Sono dispositivi in grado di assicurare ottimi rendimenti e una certa affidabilità. Ciò nonostante il funzionamento prevede componenti elettrici nei modelli economici, a cui aggiungere la gestione elettronica nei pennelli radianti più sofisticati.

I prodotti top di gamma dispongono anche di interfaccia Wi-Fi e gestione da remoto tramite app. La parte riscaldata in carbonio o acciaio non è soggetta ad usura, mentre gli altri elementi possono manifestare malfunzionamenti e compromettere l’efficienza.

Come devi comportarti in caso di guasto? Conviene riparare un pannello radiante ad infrarossi o meglio sostituirlo? Per dare una risposta a tali domande devi innanzitutto valutare l’investimento sostenuto per l’acquisto e il prezzo di un prodotto nuovo con pari caratteristiche.

Considera che il costo di un pannello radiante a infrarossi varia a seconda delle dimensioni, potenza e funzioni disponibili, senza dimenticare il design. Infatti alcuni produttori propongono apparecchi con stampate sul rivestimento esterno note opere pittoriche e una volta appesi assicurano l’impatto visivo di un quadro. I modelli top di gamma possono anche richiedere cifre attorno ai 400 euro, mentre pannelli a specchio o verniciati di bianco con funzioni essenziali li puoi acquistare a 100/150 euro.

Tenendo presente il prezzo non eccessivo del nuovo, perdita di tempo per portare di persona o spedire il dispositivo guasto al centro assistenza, difficoltà nel richiedere un preventivo, eventuali costi fissi a cui aggiungere quelli della riparazione (sempre se possibile), è piuttosto evidente come risulti poco conveniente sostituire il vecchio pannello.

Il panello radiante non riscalda

Il guasto più frequente che porta alla rottamazione di un panello radiante è l’evidente perdita di efficienza o la totale mancanza di riscaldamento.

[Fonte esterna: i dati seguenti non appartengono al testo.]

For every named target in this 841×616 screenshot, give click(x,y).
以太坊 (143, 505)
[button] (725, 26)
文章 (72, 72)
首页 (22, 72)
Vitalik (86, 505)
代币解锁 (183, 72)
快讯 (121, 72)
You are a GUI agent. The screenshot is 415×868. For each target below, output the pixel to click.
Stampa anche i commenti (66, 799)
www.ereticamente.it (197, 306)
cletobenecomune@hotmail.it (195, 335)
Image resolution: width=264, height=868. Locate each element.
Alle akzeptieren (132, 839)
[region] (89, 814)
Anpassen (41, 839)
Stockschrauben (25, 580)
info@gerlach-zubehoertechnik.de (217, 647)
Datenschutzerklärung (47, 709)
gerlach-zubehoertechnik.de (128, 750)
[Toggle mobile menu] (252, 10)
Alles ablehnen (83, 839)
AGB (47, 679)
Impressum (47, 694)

Il problema meno grave riguarda il termostato nei modelli più essenziali senza gestione elettronica.

Tuttavia, ormai è consuetudine trovare apparecchi con centralina per il controllo della temperatura, quindi la riparazione diventa difficoltosa e poco conveniente. Altra causa potrebbe riguardare la resistenza elettrica che provvede a scaldare il materiale radiante; l’usura o un anomalo surriscaldamento la possono danneggiare o interrompere andando a compromettere il rendimento o lasciando il pannello freddo.

Il dispositivo non si avvia

Una mancanza di alimentazione elettrica porta all’impossibilità di accendere il pannello. Se dopo aver controllato il corretto inserimento della spina e la condizione del cavo il problema persiste, la causa è da ricercare nell’alimentatore bruciato oppure l’interruttore on/off difettoso.

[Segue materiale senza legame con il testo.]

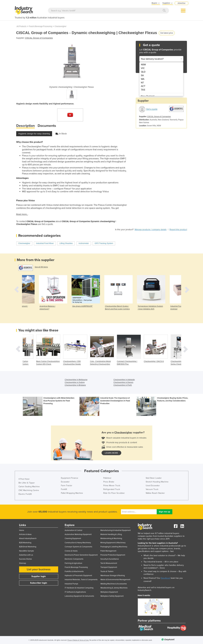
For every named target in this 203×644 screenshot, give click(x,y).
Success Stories (25, 559)
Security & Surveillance (110, 559)
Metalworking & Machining (111, 538)
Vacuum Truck (152, 489)
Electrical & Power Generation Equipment (81, 555)
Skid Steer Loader (154, 478)
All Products (21, 26)
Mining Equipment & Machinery (113, 542)
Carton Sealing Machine (29, 486)
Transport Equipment (109, 567)
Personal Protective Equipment (113, 555)
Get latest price (167, 33)
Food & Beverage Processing (40, 26)
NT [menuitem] (142, 82)
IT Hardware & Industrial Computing (79, 588)
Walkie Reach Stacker (155, 493)
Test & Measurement (109, 563)
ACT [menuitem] (143, 86)
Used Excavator (153, 486)
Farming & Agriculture (73, 563)
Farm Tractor (66, 486)
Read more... (22, 214)
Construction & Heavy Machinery (78, 542)
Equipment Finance (69, 478)
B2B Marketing (25, 542)
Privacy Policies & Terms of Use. (78, 640)
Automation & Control (73, 530)
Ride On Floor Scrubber (114, 493)
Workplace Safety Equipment (112, 596)
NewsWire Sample (26, 551)
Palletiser (107, 478)
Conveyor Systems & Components (78, 546)
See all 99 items (41, 267)
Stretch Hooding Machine (157, 482)
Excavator (65, 482)
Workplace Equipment (109, 592)
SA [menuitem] (142, 76)
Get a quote (152, 109)
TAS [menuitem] (143, 90)
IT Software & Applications (75, 592)
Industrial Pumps (71, 584)
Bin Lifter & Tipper (26, 483)
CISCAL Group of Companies (39, 38)
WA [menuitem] (143, 79)
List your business (38, 570)
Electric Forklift (25, 494)
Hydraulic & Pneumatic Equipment (78, 576)
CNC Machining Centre (29, 490)
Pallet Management (108, 551)
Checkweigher (60, 26)
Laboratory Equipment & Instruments (79, 596)
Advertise (182, 3)
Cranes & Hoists (71, 551)
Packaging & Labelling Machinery (114, 546)
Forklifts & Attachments (74, 571)
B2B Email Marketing (27, 546)
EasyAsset (165, 578)
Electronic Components (74, 559)
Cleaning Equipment (73, 538)
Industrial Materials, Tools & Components (81, 580)
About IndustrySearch (28, 538)
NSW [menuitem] (143, 64)
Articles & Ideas (25, 534)
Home (21, 530)
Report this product (178, 230)
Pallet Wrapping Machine (72, 493)
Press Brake (109, 482)
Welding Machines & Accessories (114, 584)
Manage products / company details (151, 230)
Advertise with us (26, 555)
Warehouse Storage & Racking (113, 576)
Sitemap (22, 563)
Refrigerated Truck (112, 489)
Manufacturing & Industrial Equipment (115, 530)
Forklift (64, 489)
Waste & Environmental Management (115, 580)
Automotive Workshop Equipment (78, 534)
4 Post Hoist (24, 479)
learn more (111, 453)
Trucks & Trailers (107, 571)
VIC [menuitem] (143, 68)
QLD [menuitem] (143, 72)
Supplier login (38, 576)
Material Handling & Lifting (111, 534)
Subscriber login (38, 583)
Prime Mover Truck (112, 486)
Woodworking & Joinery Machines (114, 588)
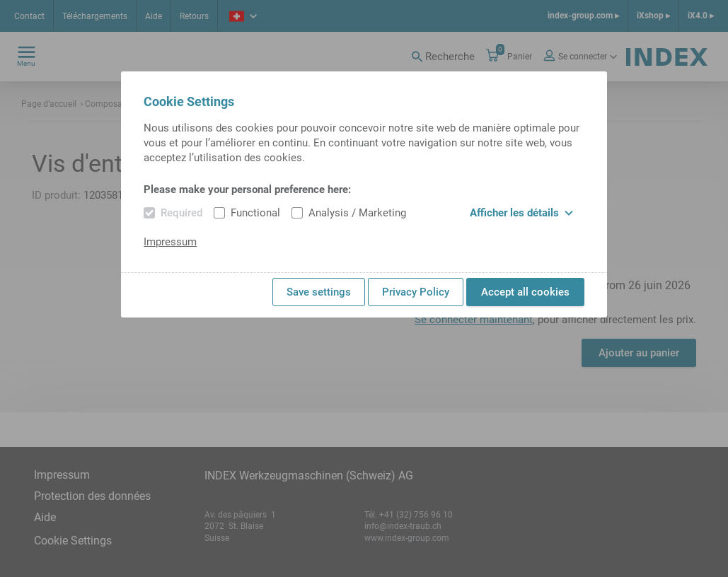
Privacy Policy (415, 292)
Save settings (318, 292)
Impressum (170, 242)
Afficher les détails (521, 213)
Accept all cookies (525, 292)
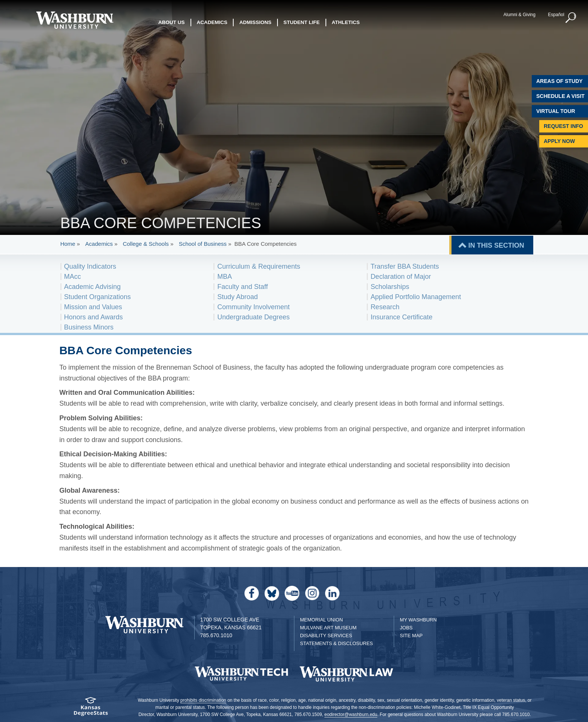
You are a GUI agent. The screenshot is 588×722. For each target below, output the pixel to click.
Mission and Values (93, 307)
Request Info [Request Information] (563, 126)
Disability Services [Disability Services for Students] (326, 635)
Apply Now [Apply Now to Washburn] (559, 141)
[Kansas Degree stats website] (90, 709)
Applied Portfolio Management (416, 297)
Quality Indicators (90, 266)
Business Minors (89, 327)
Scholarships (390, 287)
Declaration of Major (400, 277)
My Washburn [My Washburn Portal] (418, 620)
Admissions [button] (255, 22)
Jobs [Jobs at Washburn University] (406, 627)
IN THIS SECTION (496, 245)
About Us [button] (171, 22)
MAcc (72, 277)
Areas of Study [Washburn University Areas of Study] (560, 81)
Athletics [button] (346, 22)
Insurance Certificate (401, 317)
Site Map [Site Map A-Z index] (411, 635)
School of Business (203, 244)
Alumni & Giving (519, 15)
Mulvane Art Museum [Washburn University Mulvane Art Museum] (328, 627)
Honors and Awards (93, 317)
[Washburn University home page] (74, 20)
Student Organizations (98, 297)
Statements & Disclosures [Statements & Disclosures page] (336, 643)
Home (68, 244)
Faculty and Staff (242, 287)
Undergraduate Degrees (253, 317)
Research (385, 307)
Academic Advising (92, 287)
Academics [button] (212, 22)
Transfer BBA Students (405, 266)
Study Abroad (237, 297)
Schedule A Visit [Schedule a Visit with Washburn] (560, 96)
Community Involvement (253, 307)
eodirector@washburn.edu (351, 714)
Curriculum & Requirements (258, 266)
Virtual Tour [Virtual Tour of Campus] (556, 111)
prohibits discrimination (203, 700)
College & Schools (146, 244)
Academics (99, 244)
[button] (571, 18)
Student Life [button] (302, 22)
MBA (224, 277)
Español (556, 15)
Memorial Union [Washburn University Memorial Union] (321, 620)
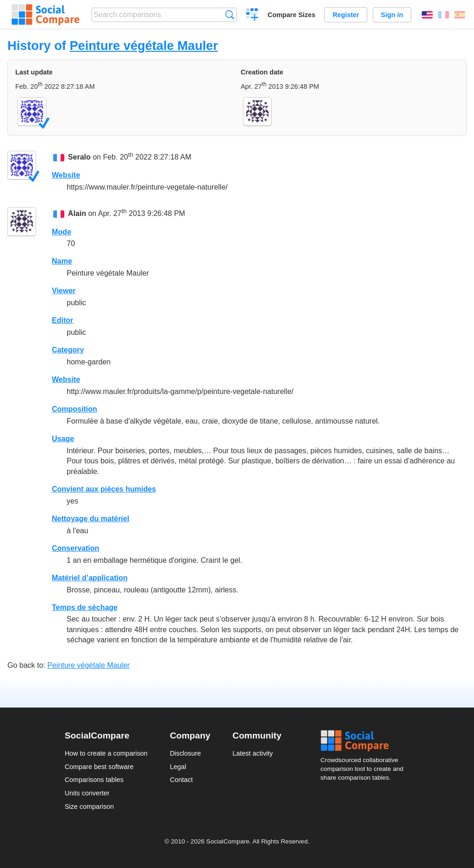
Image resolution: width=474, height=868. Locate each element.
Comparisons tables (94, 780)
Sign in (392, 15)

Interfaccia comandi danneggiata

Il pannello dei controlli anche con un solo tasto rotto può impedire l’avvio, la regolazione della temperatura, la scelta della potenza o comunque limitare la praticità d’uso. Un problema piuttosto banale, tuttavia porta spesso alla sostituzione dell’apparecchio non riuscendo a reperire il ricambio o avendo un costo poco conveniente.

Il pannello radiante si spegne da solo

La maggior parte dei modelli integrano uno o più sensori per monitorare il livello di surriscaldamento ed intervenire in caso venga superata una soglia di sicurezza. Componenti difettosi possono spegnere il pannello e impedire l’accensione nonostante la temperatura superficiale risulti nella norma.